Así lo dijo, fuertemente, el ingeniero, magíster en Gestión de la Energía y doctorando en Economía Política Mundial.
Nicolás Malinovsky es ingeniero, magíster en Gestión de la Energía y doctorando en Economía Política Mundial. En diálogo con el medio colega La Izquierda Diario, analizó la crítica situación que atraviesan la Comisión Nacional de Energía Atómica (CNEA) y Nucleoeléctrica Argentina (NA-SA). Denunció que el congelamiento salarial y la paralización de proyectos estratégicos como el CAREM forman parte de una política activa de desmantelamiento del sector.

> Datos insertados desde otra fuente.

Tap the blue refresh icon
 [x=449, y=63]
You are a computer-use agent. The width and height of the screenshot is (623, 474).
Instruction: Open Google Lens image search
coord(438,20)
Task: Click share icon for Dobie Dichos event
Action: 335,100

«Estamos asistiendo a una sangría de profesionales que no tiene precedentes cercanos», afirmó. En ese sentido, dijo: «El congelamiento de los salarios frente a una inflación galopante ha empujado a cientos de técnicos e ingenieros formados por el Estado hacia el sector privado o directamente al exterior».
Malinovsky explicó que es una comparación con centrales europeas que operan con 1 trabajador por cada 1 MW de generación, Malinovsky fue tajante al respecto al argumento: “es falaz y malintencionada”.
“El cálculo que hace es una copia de Europa. En Francia, por ejemplo, hay 58 reactores en un territorio pequeño, con servicios centralizados. En Argentina tenemos tres centrales en un territorio vasto y dependemos de nuestra propia capacidad de mantenimiento», argumentó.
«Reducir la plantilla a niveles europeos, como sugieren algunos sectores vinculados al actual gobierno, es condenar a las centrales a la inoperatividad o a la dependencia externa absoluta», sentenció.
Por el contrario, señaló que la actual gestión está utilizando a NA-SA como una «caja de negocios libertaria. El caso más burdo fue el de Demian Reidel que estaba saqueando la empresa directamente» mientras se paralizan obras emblemáticas.
“Es completamente irónico que los últimos nombramientos fueron de militantes libertarios sin experiencia en el sector. Ramos Napoli es un ejemplo de ello y debería dar cuenta ”, concluyó.